→ **YOUR GOAL**: Reproduce exactly the lines from the one containing "You are a computer-use" through the last line of the records below, both included. Leave out any pictures.

→ **RECORDS SUPPLIED**:
<<<<
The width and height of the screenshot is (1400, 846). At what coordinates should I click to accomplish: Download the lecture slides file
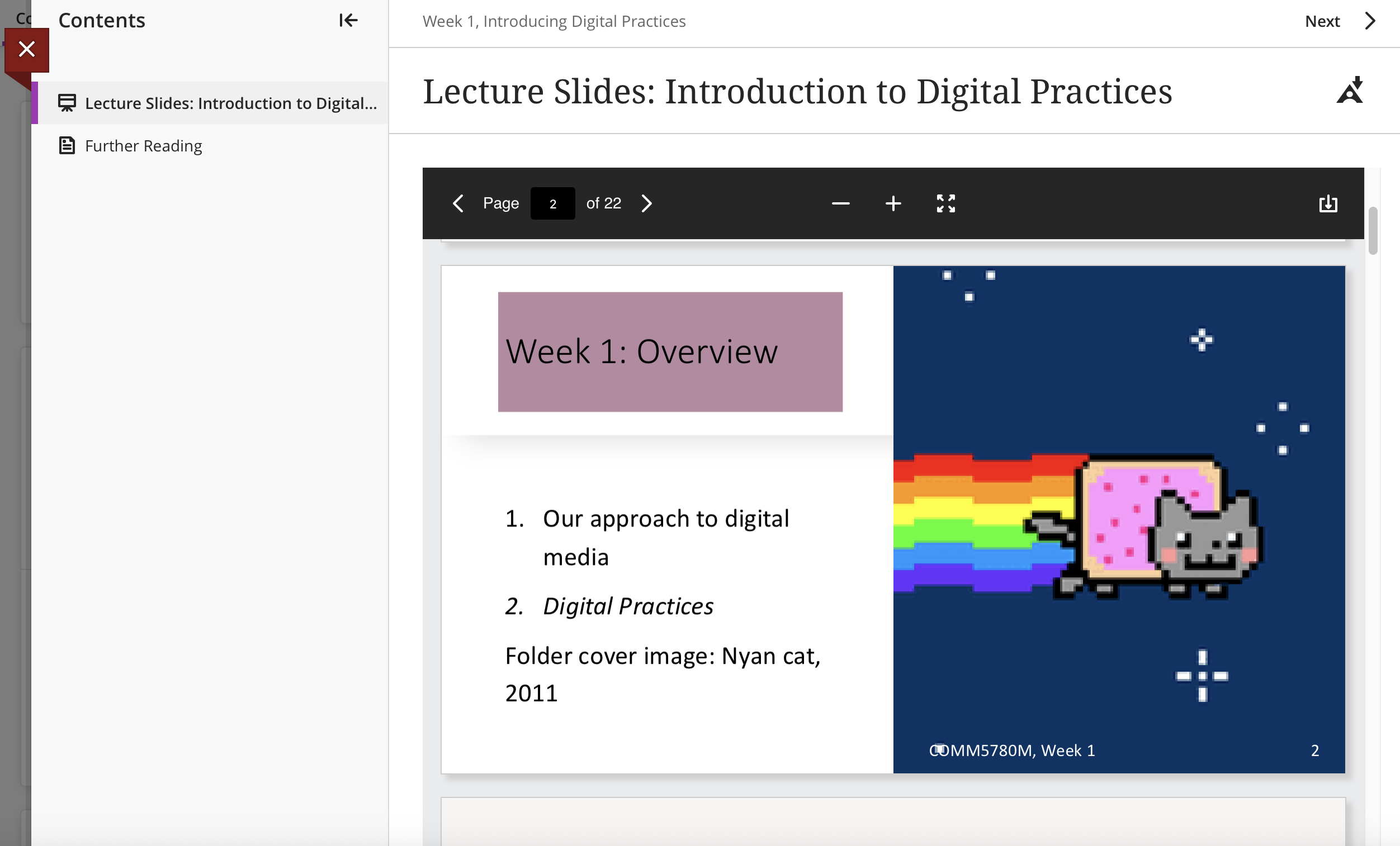pos(1328,203)
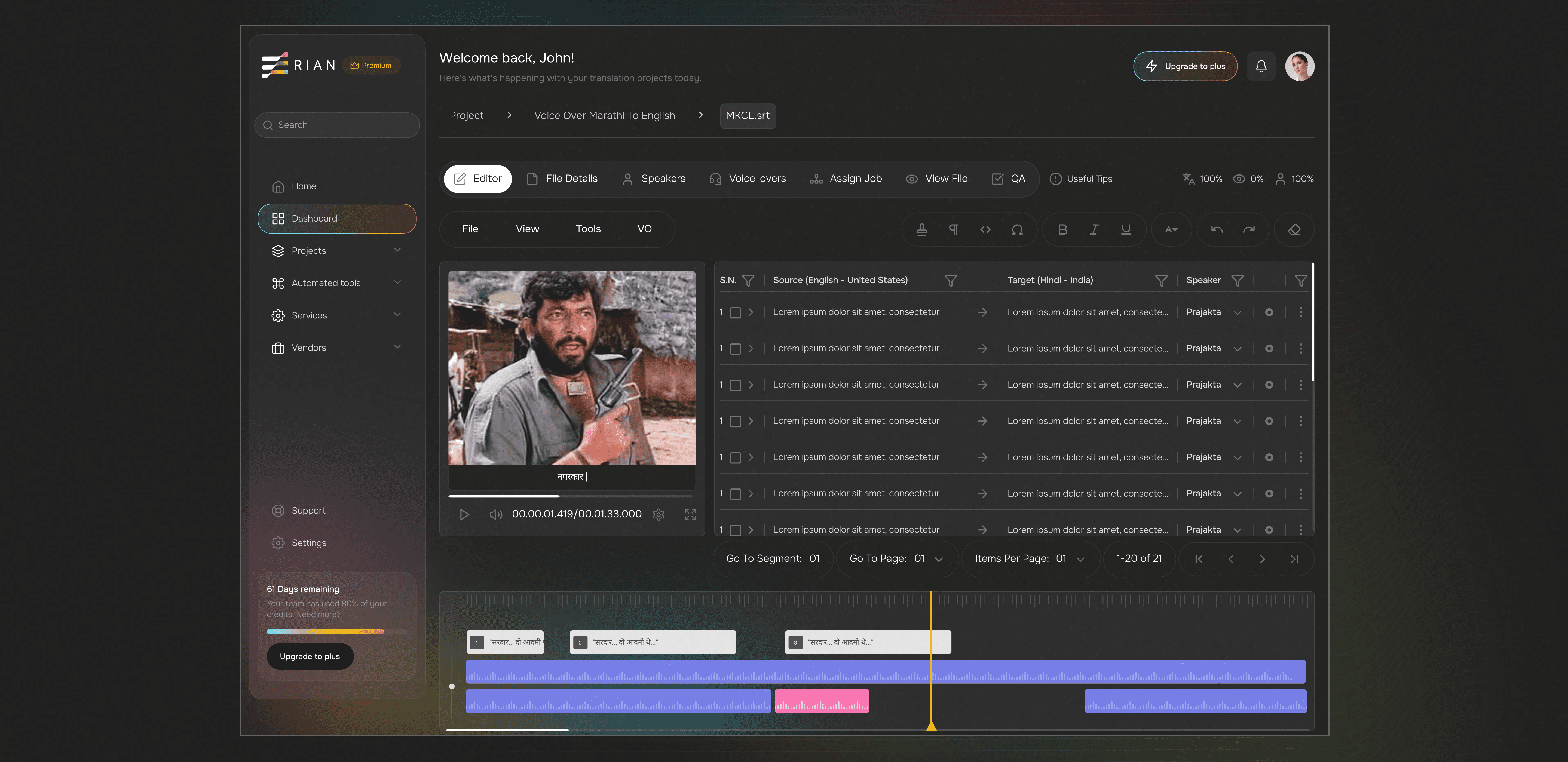Insert special character omega icon
The height and width of the screenshot is (762, 1568).
[x=1017, y=229]
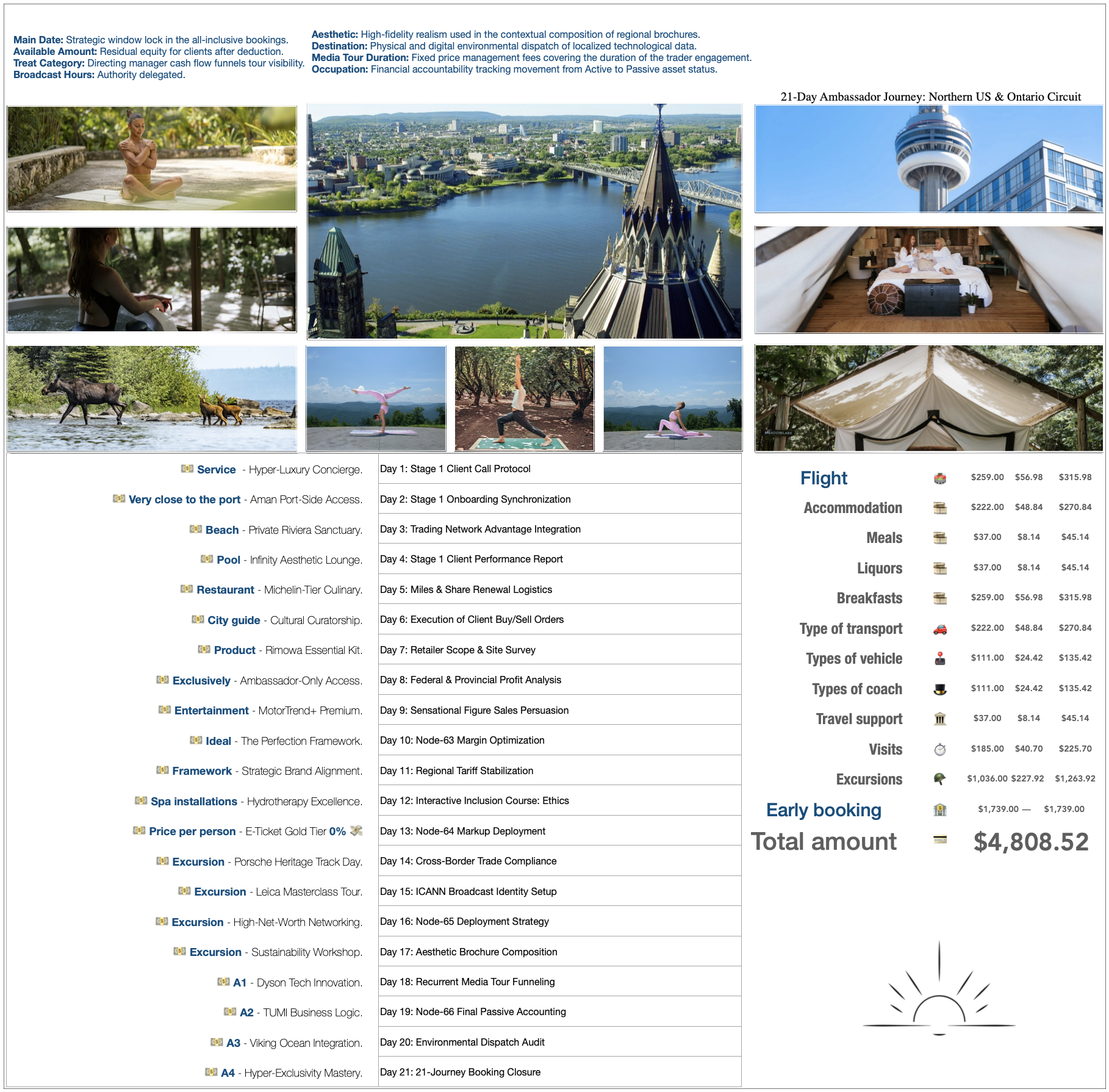The image size is (1109, 1092).
Task: Open the Very close to the port link
Action: (x=184, y=499)
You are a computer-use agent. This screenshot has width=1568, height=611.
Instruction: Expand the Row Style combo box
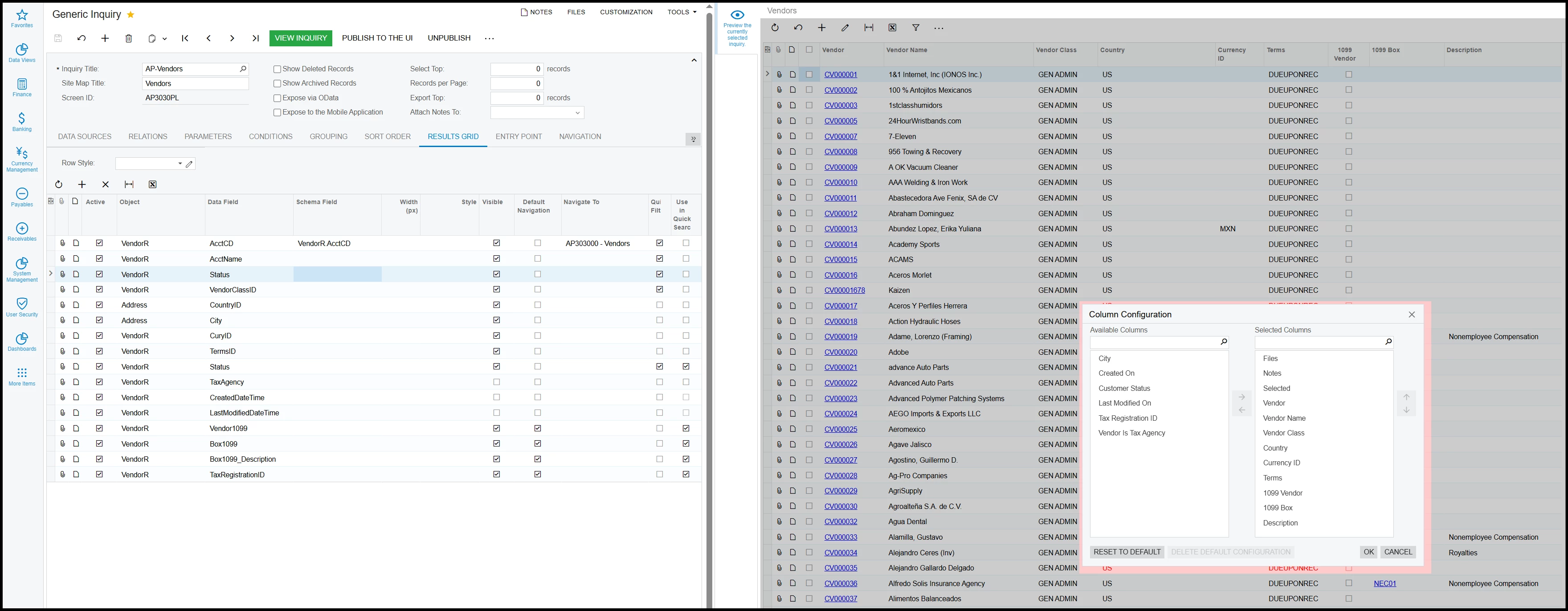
>>>>
→ **REPLY**:
You are a computer-use agent. This screenshot has width=1568, height=611.
Instruction: Expand the Row Style combo box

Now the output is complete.